They key thing I realized after I wrote my last comment is that you've
(probably) been thinking in terms of an object cache. Your comments make a lot
of sense if the cache is something like a key/value store that you shove an
address and an object into. If you can't fit the string in the cache, it won't
be in the cache at all. If you want to access a character in the string, you
need to access the string first (pull it from the cache) and then access the
character you want.

CPU caches don't map very well to that model. CPU caches make a lot more sense
if you think about the system memory as one enormous array of contiguous
bytes.
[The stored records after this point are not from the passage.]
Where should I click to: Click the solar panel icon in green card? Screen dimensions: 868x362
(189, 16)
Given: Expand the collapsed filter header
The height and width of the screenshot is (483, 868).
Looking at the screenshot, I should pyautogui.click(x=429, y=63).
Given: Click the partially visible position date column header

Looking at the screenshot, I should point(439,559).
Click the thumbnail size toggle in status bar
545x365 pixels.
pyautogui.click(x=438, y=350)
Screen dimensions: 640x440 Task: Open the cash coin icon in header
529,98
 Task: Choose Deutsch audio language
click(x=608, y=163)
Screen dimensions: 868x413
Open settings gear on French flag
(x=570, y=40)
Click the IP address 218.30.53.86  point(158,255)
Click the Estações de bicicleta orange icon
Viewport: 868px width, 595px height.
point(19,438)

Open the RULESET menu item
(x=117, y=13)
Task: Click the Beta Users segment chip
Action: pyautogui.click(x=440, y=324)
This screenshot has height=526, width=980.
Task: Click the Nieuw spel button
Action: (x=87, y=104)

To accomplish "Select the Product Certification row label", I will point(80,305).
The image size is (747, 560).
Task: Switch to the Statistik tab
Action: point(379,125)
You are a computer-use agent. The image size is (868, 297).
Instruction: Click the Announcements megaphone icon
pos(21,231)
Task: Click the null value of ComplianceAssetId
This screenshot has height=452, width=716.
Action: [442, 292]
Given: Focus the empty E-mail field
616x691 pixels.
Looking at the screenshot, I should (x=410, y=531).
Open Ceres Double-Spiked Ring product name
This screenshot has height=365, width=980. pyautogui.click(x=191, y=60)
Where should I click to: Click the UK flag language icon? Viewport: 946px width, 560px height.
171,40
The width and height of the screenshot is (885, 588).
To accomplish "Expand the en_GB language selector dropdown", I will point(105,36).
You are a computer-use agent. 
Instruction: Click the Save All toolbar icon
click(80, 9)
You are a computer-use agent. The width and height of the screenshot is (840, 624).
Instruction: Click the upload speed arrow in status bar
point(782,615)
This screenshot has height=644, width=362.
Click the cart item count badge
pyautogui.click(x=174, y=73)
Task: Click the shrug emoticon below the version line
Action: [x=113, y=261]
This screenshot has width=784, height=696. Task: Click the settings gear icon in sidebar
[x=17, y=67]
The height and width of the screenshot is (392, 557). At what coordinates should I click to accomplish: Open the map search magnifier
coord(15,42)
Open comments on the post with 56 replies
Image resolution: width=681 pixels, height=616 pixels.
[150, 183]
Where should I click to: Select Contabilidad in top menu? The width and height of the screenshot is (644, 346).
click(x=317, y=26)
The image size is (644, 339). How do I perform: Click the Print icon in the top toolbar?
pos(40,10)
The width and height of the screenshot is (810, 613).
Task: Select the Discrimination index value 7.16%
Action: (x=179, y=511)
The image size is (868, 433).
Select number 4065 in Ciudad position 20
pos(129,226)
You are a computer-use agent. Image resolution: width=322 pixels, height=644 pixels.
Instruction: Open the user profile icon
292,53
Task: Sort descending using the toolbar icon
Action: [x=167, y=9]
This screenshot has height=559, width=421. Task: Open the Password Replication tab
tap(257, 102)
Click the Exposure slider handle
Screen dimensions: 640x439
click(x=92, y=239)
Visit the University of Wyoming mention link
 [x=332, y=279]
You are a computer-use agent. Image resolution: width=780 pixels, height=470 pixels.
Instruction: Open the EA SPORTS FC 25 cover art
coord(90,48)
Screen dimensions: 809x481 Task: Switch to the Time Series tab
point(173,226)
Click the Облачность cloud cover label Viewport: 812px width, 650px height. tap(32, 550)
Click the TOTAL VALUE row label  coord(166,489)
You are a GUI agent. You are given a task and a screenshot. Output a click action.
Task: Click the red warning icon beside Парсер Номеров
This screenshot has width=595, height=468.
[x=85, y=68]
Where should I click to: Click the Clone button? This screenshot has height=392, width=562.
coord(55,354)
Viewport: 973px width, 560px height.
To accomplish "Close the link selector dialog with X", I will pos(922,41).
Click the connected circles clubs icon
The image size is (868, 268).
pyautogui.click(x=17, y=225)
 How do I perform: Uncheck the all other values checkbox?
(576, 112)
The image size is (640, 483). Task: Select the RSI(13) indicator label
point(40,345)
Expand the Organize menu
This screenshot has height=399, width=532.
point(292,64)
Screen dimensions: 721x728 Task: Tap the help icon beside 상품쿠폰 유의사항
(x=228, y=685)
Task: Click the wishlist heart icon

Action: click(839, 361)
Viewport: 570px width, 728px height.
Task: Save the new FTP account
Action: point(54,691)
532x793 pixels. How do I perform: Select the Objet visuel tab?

The CPU doesn't know anything about objects. It just knows about
different-sized chunks of bytes (pages, cache lines) that it can read from the
array (system memory). The cache doesn't hold objects (and cannot, because the
CPU has no concept of an object). The cache just holds a bit of memory pulled
from the array. The benefits of CPU caches come from recency (you'll probably
touch the same memory again very soon) and data locality (the CPU will already
read in an entire chunk, which is awesome if you're going to touch nearby
memory). Your strings are embedded in this enormous array. The "chunking"
behavior means that adjacent strings will be loaded together if they're short
enough. The shorter, the better, as observed here.

From a quick look, this appears to be one of the better explanations of CPU
caches online:

[https://courses.cs.washington.edu/courses/cse378/09wi/lectur...](https://courses.cs.washington.edu/courses/cse378/09wi/lectures/lec15.pdf)